▸ **TASK REQUIREMENTS**
[1] In the brain transcriptome atlas text, why are histology sections and MRI scans acquired alongside the human brain samples?
[2] Can you swap "high-dimensional" for "large-scale" in the stretch of the brain transcriptome atlas text from "The immense complexity" through "brain transcriptome atlases.", and write out that stretch?

Brain transcriptome atlases: a computational perspective

Abstract

The immense complexity of the mammalian brain is largely reflected in the underlying molecular signatures of its billions of cells. Brain transcriptome atlases provide valuable insights into gene expression patterns across different brain areas throughout the course of development. Such atlases allow researchers to probe the molecular mechanisms which define neuronal identities, neuroanatomy, and patterns of connectivity. Despite the immense effort put into generating such atlases, to answer fundamental questions in neuroscience, an even greater effort is needed to develop methods to probe the resulting high-dimensional multivariate data. We provide a comprehensive overview of the various computational methods used to analyze brain transcriptome atlases.

Keywords: Brain atlases; Co-expression; Gene expression; Imaging genetics; Omics integration.

Fig. 1

Spatially mapped gene expression in the mammalian brain. To map gene expression across the human and mouse brains, the Allen Institute for Brain Sciences followed two different strategies. In the human brain, samples covering all brain regions are extracted (a) and gene expression is measured using either microarray or RNA-sequencing (Hawrylycz et al. ; Miller et al. 2014b) (b). Accompanying histology sections and MRI scans are acquired to localize samples. Manual delineation of anatomical regions on the histology sections allowed for accurate sample annotation (c). In the mouse brain, gene expression is measured in coronal and sagittal sections using in situ hybridization (Lein et al. 2007) (d). Several slices covering the mouse brain are extracted per gene. Image registration methods are used to align the set of sections acquired for each gene to a common reference atlas (e). Anatomical regions are delineated on the reference atlas allowing for sample annotation (f). Data from the mouse and human atlases can be represented in a data matrix of three dimensions representing: genes, brain regions, and developmental stages (in case of the developmental atlases) (g)

▸ **AVAILABLE DATA**
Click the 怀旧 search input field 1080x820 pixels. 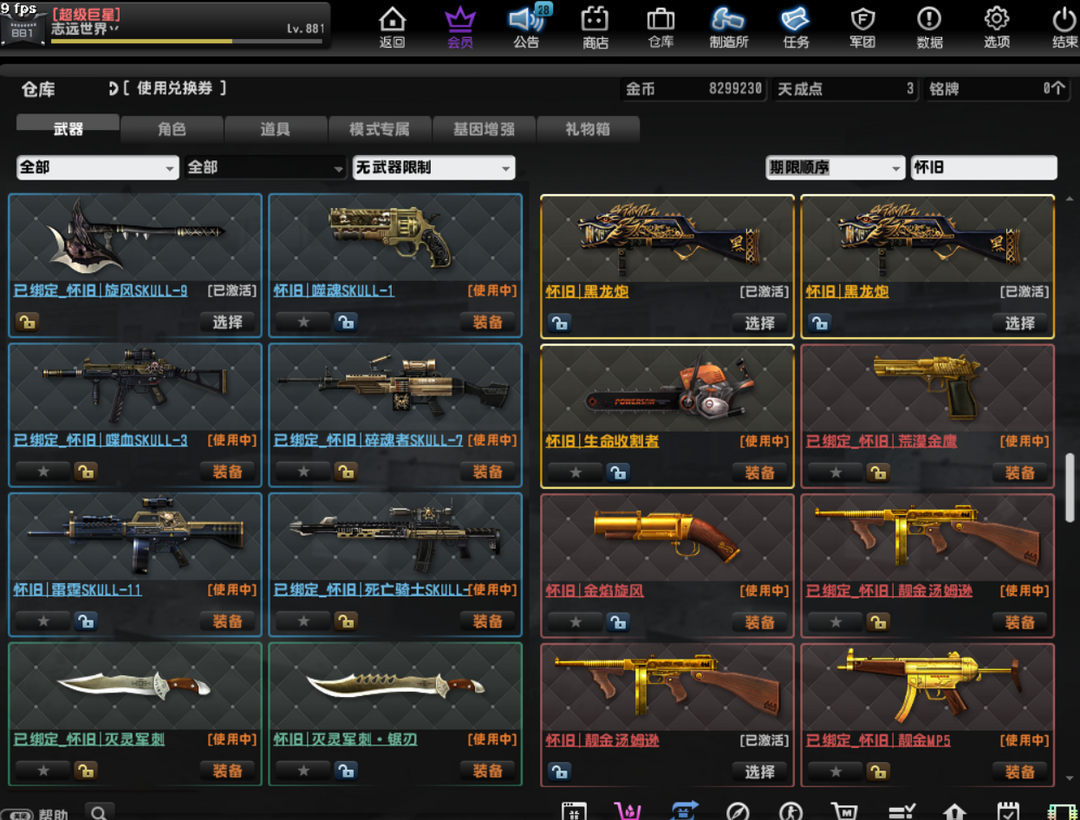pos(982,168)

* * *

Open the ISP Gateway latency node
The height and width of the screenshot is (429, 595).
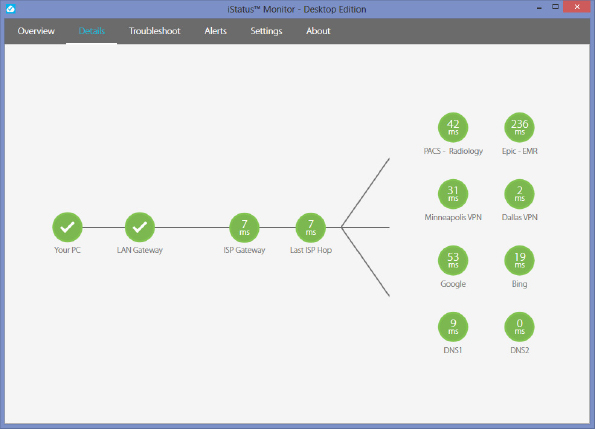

▸ **ANSWERS PER TASK**
[1] They are acquired to localize the samples. Anatomical regions were then delineated by hand on the histology sections, which allowed accurate sample annotation.

[2]
The immense complexity of the mammalian brain is largely reflected in the underlying molecular signatures of its billions of cells. Brain transcriptome atlases provide valuable insights into gene expression patterns across different brain areas throughout the course of development. Such atlases allow researchers to probe the molecular mechanisms which define neuronal identities, neuroanatomy, and patterns of connectivity. Despite the immense effort put into generating such atlases, to answer fundamental questions in neuroscience, an even greater effort is needed to develop methods to probe the resulting large-scale multivariate data. We provide a comprehensive overview of the various computational methods used to analyze brain transcriptome atlases.